Plumbing Leaks Can be a Big Problem
As you work toward reducing your water footprint, know that your plumbing plays a role in how well you can conserve water. Even a small leak loses lots of water. Get in the habit of being a leak detective.
Faucets and showers are easy to spot. You can fix them by changing gaskets or tightening connectors with a wrench, possibly. For more complicated jobs, don’t hesitate to call your plumber.
A leaky toilet can be hard to spot, so here is a trick for you. Drop a dye tablet into your toilet tank. Wait a few minutes. If the color moves into the toilet bowl, you’ve got a leak that you need to fix. Very often it is a broken toilet flapper (the rubber deteriorates over time).
Don’t forget to make sure you don’t have any leaks in your outdoor plumbing too.
General Water Conservation
Want to know how you can make a difference? Reduce your water use at home.

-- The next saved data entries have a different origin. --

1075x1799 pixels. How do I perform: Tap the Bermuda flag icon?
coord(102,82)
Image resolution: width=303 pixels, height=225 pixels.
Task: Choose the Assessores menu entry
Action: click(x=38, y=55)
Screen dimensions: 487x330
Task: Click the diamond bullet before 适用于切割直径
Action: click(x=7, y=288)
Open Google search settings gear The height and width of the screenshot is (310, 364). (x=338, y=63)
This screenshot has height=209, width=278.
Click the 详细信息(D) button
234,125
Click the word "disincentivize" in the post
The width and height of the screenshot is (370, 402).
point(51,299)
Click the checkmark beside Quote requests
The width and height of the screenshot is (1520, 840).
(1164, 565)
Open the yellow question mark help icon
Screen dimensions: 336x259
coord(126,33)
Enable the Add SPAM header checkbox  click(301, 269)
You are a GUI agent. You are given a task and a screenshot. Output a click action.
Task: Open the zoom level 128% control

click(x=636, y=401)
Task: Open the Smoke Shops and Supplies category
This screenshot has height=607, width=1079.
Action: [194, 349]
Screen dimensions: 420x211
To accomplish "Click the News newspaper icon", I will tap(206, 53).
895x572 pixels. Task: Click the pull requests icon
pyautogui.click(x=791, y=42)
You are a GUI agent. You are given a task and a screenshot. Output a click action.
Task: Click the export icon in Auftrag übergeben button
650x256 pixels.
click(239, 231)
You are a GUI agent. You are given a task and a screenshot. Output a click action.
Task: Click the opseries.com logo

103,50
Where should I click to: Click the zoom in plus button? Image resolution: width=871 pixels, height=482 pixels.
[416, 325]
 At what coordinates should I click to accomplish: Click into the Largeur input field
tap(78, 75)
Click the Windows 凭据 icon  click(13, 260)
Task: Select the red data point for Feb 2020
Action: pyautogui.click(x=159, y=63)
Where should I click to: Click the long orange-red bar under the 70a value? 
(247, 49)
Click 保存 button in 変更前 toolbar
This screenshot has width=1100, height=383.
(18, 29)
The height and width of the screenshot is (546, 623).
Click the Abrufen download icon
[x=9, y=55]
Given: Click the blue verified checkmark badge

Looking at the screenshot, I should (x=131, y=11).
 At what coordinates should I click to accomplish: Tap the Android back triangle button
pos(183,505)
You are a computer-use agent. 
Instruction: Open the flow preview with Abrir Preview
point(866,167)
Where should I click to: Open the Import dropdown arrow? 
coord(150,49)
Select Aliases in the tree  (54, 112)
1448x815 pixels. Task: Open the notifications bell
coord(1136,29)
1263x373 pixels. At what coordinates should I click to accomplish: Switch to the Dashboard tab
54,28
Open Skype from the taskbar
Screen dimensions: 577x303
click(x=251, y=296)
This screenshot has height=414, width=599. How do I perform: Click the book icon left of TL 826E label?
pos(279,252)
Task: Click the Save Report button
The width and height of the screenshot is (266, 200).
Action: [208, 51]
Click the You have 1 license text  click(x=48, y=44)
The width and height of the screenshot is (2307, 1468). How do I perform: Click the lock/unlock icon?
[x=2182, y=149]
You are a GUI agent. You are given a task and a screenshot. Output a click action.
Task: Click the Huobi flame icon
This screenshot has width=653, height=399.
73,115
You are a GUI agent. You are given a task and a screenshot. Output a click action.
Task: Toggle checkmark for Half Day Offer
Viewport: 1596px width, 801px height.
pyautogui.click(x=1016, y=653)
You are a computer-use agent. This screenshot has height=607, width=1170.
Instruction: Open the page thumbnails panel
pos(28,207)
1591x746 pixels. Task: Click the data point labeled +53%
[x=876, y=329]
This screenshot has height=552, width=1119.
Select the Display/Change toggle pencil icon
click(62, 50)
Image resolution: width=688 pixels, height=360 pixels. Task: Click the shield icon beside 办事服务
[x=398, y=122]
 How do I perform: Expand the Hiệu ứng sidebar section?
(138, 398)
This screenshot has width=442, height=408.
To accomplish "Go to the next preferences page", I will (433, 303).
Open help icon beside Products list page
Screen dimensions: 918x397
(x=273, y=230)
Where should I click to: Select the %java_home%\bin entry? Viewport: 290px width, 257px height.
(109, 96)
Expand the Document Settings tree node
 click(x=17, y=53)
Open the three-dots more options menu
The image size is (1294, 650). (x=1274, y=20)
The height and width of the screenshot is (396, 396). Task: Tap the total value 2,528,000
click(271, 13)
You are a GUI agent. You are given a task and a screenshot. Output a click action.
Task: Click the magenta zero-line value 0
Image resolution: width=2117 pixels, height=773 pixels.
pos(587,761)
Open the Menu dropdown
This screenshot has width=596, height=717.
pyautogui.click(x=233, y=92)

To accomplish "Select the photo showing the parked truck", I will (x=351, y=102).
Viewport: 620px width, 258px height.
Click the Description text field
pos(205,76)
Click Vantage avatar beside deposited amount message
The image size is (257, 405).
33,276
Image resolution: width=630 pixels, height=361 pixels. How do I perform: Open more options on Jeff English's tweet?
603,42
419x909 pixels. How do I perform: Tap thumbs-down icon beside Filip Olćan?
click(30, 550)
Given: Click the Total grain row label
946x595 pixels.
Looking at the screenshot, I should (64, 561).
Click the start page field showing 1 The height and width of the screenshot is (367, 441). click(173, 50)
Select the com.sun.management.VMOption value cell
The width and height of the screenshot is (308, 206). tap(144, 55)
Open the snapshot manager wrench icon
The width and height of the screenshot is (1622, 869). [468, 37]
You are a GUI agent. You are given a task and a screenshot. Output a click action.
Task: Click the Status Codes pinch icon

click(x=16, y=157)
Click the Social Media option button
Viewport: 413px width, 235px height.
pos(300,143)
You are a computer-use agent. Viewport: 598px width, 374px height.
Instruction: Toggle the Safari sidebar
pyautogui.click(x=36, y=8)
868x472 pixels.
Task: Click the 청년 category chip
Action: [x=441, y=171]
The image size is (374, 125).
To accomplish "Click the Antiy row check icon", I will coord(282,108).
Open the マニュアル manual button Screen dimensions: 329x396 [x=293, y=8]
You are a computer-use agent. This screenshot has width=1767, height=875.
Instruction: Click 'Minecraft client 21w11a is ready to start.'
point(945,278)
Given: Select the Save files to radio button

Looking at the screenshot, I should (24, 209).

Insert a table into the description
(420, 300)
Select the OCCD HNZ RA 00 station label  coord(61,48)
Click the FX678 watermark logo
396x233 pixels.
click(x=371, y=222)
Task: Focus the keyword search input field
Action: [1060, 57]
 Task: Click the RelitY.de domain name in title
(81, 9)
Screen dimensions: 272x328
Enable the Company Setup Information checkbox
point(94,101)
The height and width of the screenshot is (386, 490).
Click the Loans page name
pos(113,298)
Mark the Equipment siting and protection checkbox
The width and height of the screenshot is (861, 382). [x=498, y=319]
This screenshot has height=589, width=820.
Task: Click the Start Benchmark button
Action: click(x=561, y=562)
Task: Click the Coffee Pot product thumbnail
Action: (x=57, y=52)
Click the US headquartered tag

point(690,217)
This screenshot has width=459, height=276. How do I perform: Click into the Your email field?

Turn off the tap when brushing your teeth, washing your hands or shaving; or opt for a quick shower instead of a bath. If you must bathe (i.e. if you’ve got kids) put the plug in before you start the water.
When you wash fruits and vegetables, fill the sink and clean them there rather than under the tap. Steam veggies in a couple of inches of water rather than boiling them. Don’t use the garbage disposal; compost waste instead.
Water your lawn only when necessary; mulch your garden so that it needs less water; use a watering can instead of a hose to water your garden. When you run the garden hose, put a kitchen timer on to remind you to turn it off.